Mais tout le monde ne peut pas devenir entrepreneur ?
Non et tout le monde ne doit pas le devenir. Un entrepreneur doit avoir une énergie débordante, une volonté folle de réussir, de l’ambition, et en même temps il doit être très opérationnel. Je dis souvent qu’un entrepreneur, c’est la rencontre entre un grain de folie et un tableur excel dans la tête. Savoir compter reste indispensable, c’est évident.
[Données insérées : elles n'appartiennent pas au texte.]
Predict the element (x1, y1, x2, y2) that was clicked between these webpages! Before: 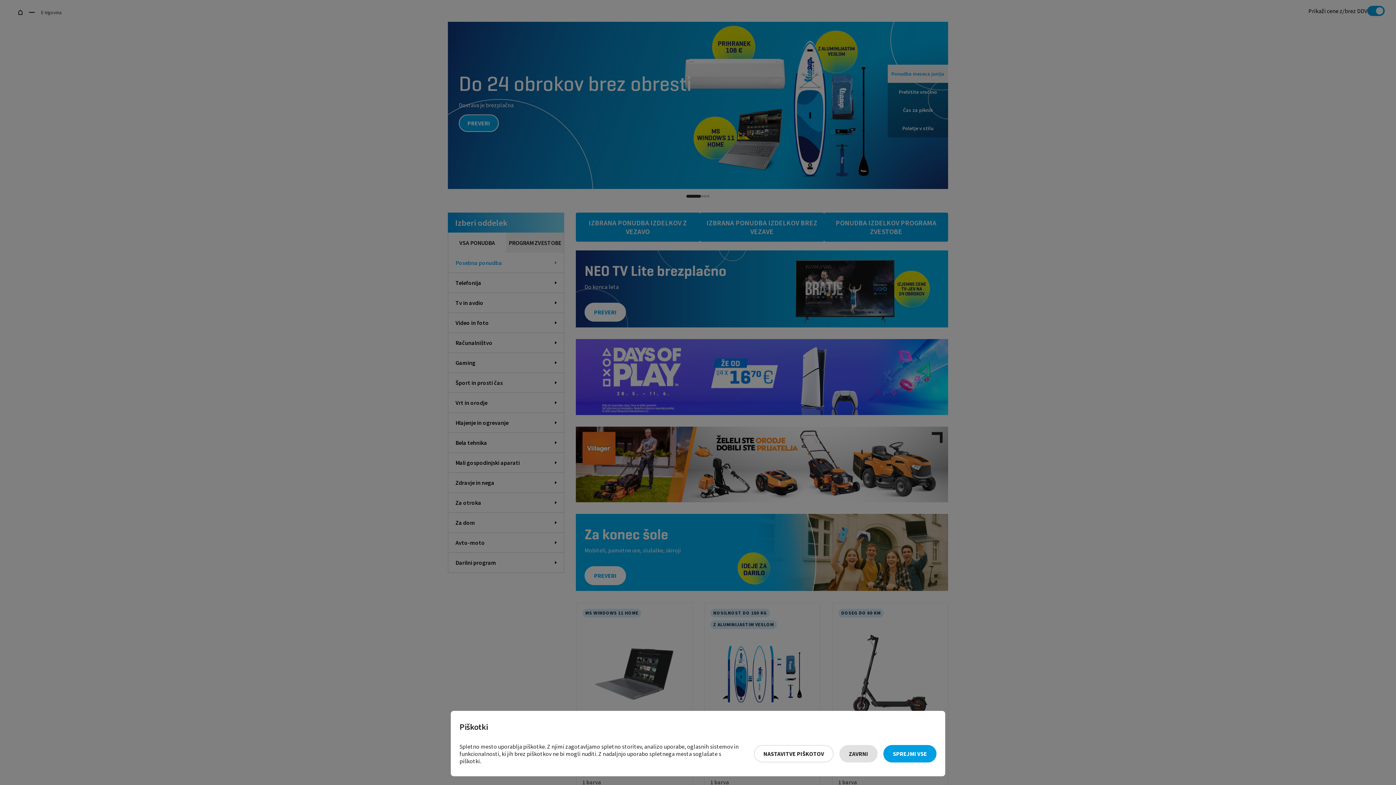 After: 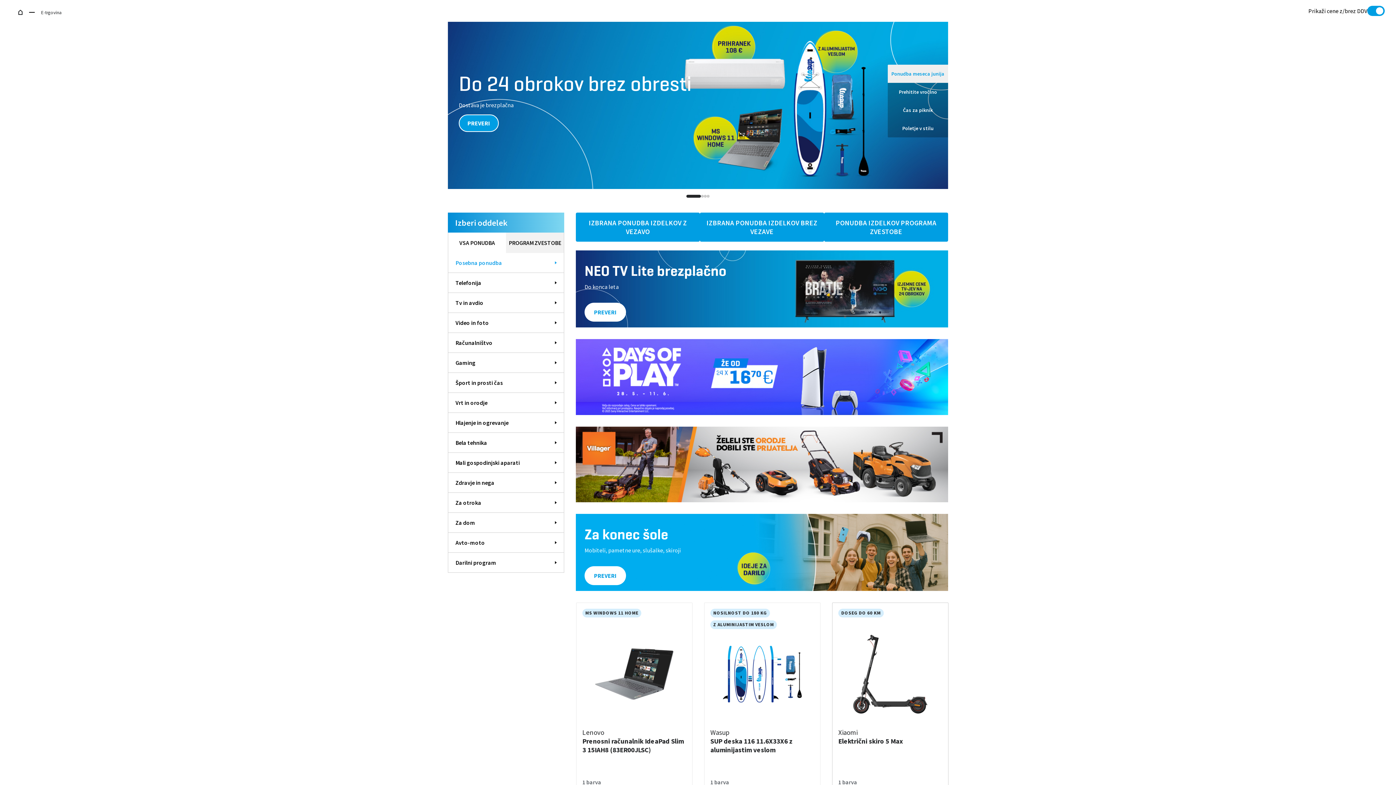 Action: label: Zavrni bbox: (839, 745, 877, 762)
Certains aimeraient se lancer dans l’aventure, et ils le pourraient. Mais ils n’osent pas. À cause de la peur. La peur du vide ou un manque de confiance dans le parachute. Échouer fait partie du processus, c’est normal. Beaucoup de gens passent à côté de leur vie car ils se posent trop de questions. On vit dans un pays où l’on aime philosopher, analyser, décrypter… au risque d’oublier d’agir ! Parfois, il faut y aller, on verra après. On a trop tendance à vouloir à tout prix réduire le risque, presque l’annuler. Or quand on entreprend c’est tout simplement impossible. À vaincre sans péril on triomphe sans gloire. Et si l’on échoue, qu’est-ce qu’il se passe ? Si vous êtes malade, on vous soignera gratuitement parce que vous êtes en France. Si ce sont vos parents, idem, la société s’en occupera. La France, voilà un paradis pour les entrepreneurs !
L’événement : 5 octobre 2023
Big Bpifrance Inno Generation, le plus grand rassemblement business d’Europe, se tiendra à l’Accor Arena à Paris, sur le thème de la fierté.
Parmi tous les porteurs de projets que vous avez accompagnés, lesquels gardez-vous en tête encore aujourd’hui ?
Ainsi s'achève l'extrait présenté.